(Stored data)
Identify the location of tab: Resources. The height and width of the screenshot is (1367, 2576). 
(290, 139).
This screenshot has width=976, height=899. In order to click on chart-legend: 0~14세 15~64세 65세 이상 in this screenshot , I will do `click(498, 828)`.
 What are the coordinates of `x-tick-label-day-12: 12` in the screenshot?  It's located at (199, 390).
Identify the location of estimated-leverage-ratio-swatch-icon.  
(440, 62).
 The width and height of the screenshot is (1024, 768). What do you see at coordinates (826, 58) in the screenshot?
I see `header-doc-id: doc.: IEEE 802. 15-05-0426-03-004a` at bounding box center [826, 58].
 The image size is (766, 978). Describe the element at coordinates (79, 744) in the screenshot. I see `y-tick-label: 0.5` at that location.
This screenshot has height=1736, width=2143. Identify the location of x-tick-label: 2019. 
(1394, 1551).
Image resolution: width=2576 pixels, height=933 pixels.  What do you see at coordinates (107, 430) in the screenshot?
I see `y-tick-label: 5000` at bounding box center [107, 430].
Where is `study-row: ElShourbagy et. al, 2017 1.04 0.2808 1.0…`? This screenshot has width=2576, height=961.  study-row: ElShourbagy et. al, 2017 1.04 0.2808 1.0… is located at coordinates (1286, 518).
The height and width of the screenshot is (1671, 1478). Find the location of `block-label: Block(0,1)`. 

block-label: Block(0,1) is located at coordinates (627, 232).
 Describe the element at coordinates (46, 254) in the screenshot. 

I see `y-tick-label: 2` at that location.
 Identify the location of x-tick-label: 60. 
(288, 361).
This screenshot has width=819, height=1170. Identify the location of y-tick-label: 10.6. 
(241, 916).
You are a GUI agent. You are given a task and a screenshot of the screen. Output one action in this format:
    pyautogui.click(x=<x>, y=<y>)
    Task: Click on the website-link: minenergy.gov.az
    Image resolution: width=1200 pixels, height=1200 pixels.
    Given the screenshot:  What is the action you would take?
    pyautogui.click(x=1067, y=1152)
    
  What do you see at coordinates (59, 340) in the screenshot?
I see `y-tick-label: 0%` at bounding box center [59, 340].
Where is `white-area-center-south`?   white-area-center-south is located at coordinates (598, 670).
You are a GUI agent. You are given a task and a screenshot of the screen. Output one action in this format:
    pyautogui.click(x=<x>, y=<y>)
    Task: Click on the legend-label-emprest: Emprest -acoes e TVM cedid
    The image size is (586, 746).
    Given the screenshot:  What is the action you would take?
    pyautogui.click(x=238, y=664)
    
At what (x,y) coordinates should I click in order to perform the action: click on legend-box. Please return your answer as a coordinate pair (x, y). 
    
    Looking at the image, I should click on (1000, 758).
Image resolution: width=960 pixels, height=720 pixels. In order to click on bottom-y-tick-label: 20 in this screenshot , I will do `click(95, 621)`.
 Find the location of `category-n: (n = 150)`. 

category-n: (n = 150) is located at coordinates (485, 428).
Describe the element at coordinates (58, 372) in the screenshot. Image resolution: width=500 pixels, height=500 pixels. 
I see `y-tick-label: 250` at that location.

Brief: Put the stored data above into a numbered list with one line per item, leaving out the blank lines.

Answer section:
1. Identify the location of tab: Resources. The height and width of the screenshot is (1367, 2576). 
2. (290, 139).
3. This screenshot has width=976, height=899. In order to click on chart-legend: 0~14세 15~64세 65세 이상 in this screenshot , I will do `click(498, 828)`.
4.  What are the coordinates of `x-tick-label-day-12: 12` in the screenshot?  It's located at (199, 390).
5. Identify the location of estimated-leverage-ratio-swatch-icon.  
6. (440, 62).
7.  The width and height of the screenshot is (1024, 768). What do you see at coordinates (826, 58) in the screenshot?
8. I see `header-doc-id: doc.: IEEE 802. 15-05-0426-03-004a` at bounding box center [826, 58].
9.  The image size is (766, 978). Describe the element at coordinates (79, 744) in the screenshot. I see `y-tick-label: 0.5` at that location.
10. This screenshot has height=1736, width=2143. Identify the location of x-tick-label: 2019. 
11. (1394, 1551).
12. Image resolution: width=2576 pixels, height=933 pixels.  What do you see at coordinates (107, 430) in the screenshot?
13. I see `y-tick-label: 5000` at bounding box center [107, 430].
14. Where is `study-row: ElShourbagy et. al, 2017 1.04 0.2808 1.0…`? This screenshot has width=2576, height=961.  study-row: ElShourbagy et. al, 2017 1.04 0.2808 1.0… is located at coordinates (1286, 518).
15. The height and width of the screenshot is (1671, 1478). Find the location of `block-label: Block(0,1)`. 
16. block-label: Block(0,1) is located at coordinates (627, 232).
17.  Describe the element at coordinates (46, 254) in the screenshot. 
18. I see `y-tick-label: 2` at that location.
19.  Identify the location of x-tick-label: 60. 
20. (288, 361).
21. This screenshot has width=819, height=1170. Identify the location of y-tick-label: 10.6. 
22. (241, 916).
23. You are a GUI agent. You are given a task and a screenshot of the screen. Output one action in this format:
24.     pyautogui.click(x=<x>, y=<y>)
25.     Task: Click on the website-link: minenergy.gov.az
26.     Image resolution: width=1200 pixels, height=1200 pixels.
27.     Given the screenshot:  What is the action you would take?
28.     pyautogui.click(x=1067, y=1152)
29.   What do you see at coordinates (59, 340) in the screenshot?
30. I see `y-tick-label: 0%` at bounding box center [59, 340].
31. Where is `white-area-center-south`?   white-area-center-south is located at coordinates (598, 670).
32. You are a GUI agent. You are given a task and a screenshot of the screen. Output one action in this format:
33.     pyautogui.click(x=<x>, y=<y>)
34.     Task: Click on the legend-label-emprest: Emprest -acoes e TVM cedid
35.     The image size is (586, 746).
36.     Given the screenshot:  What is the action you would take?
37.     pyautogui.click(x=238, y=664)
38. At what (x,y) coordinates should I click in order to perform the action: click on legend-box. Please return your answer as a coordinate pair (x, y). 
39.     Looking at the image, I should click on (1000, 758).
40. Image resolution: width=960 pixels, height=720 pixels. In order to click on bottom-y-tick-label: 20 in this screenshot , I will do `click(95, 621)`.
41.  Find the location of `category-n: (n = 150)`. 
42. category-n: (n = 150) is located at coordinates (485, 428).
43. Describe the element at coordinates (58, 372) in the screenshot. Image resolution: width=500 pixels, height=500 pixels. 
44. I see `y-tick-label: 250` at that location.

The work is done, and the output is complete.